Do this instead: Want to know your team member’s perception of how a project is going? Ask them, “What’s going to hold us back from being successful?” You can do this one on one or in a team meeting; then use it as an opportunity to brainstorm.

Want to know how you’re doing in general? Ask for feedback in your one-on-one meetings. Do this quarterly and consistently. Make sure there will be no negative consequences if they offer an honest opinion about the state of affairs.

Never underestimate your power. As a manager, your job is to cultivate a supportive environment. They look up to you, and the little things matter.

None of the options presented above take significantly more time; they just require a new way of looking at things. If some of it feels uncomfortable, that’s good. Growth happens when we feel uncomfortable.

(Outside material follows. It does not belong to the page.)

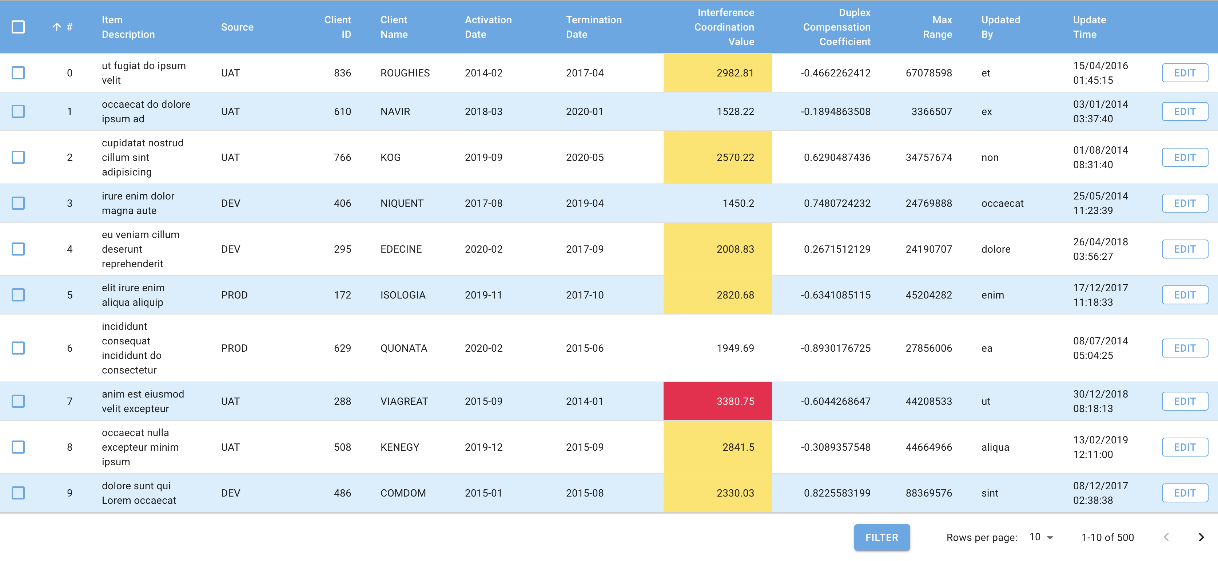Screen dimensions: 1218x561
Task: Check the row 0 checkbox
Action: [18, 73]
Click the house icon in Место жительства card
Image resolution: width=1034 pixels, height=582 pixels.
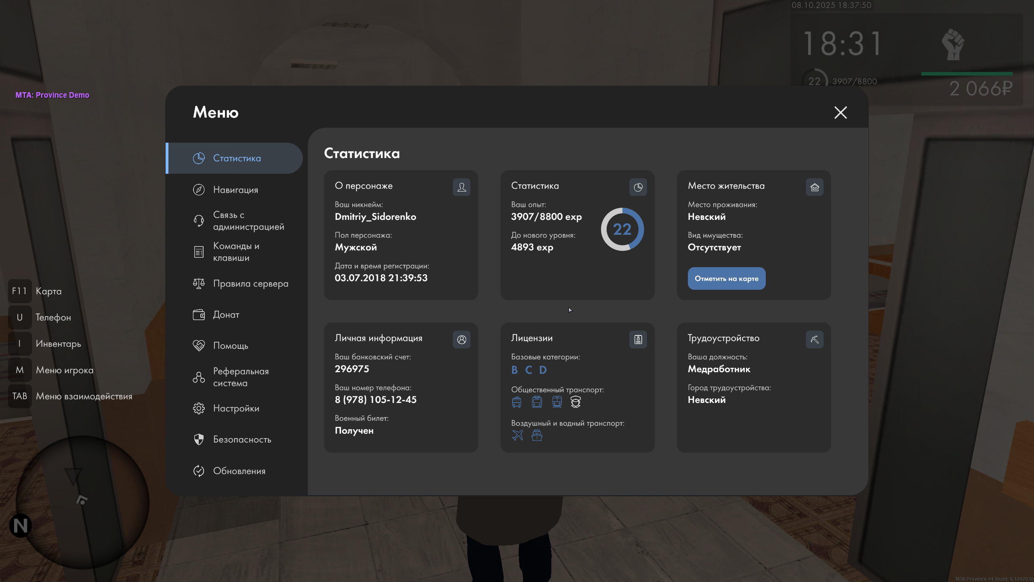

Dr. Karlyn Borysenko is an organizational psychologist and founder of Zen Workplace. This article was originally published on the Zen Workplace blog.

COMMENT

One Response to “5 common manager missteps—and better alternatives”

    Paul says:

    THANK YOU for re-publishing the piece. After 25+ years in the field of Communications, I was recently told by a manager that I needed to work on my Emotional Intelligence – that was a first! With a background in Psychology and Communications, I’m probably more diligent than most about the words I choose, how I express myself and come across to others, etc. I think we’re a bit quick at times to latch on to the latest business concept/jargon and use it liberally to appear to be innovative or progressive. I couldn’t agree more that we’re doing a disservice if we act like automatons in the office, void of or repressing emotions. Who does that benefit when you really drill down to it? Of course, we can’t go around shaking our fists at the sky and bellowing at co-workers, but letting others know how we feel, voicing displeasure, frustration, or dissatisfaction should not be discouraged or frowned upon. When we ask employees to “leave their emotions at the door” what we’re aiming to do is avoid debate, conflict, or disagreement. We may even justify doing so for the betterment of business – it’s a distraction or detracts from getting work done, it creates discord, etc. – but does it really? Don’t turn away from it; embrace it! Yes, it may feel a little uncomfortable but often this is where true ideas and improvement originate from. Why would we want to stifle that?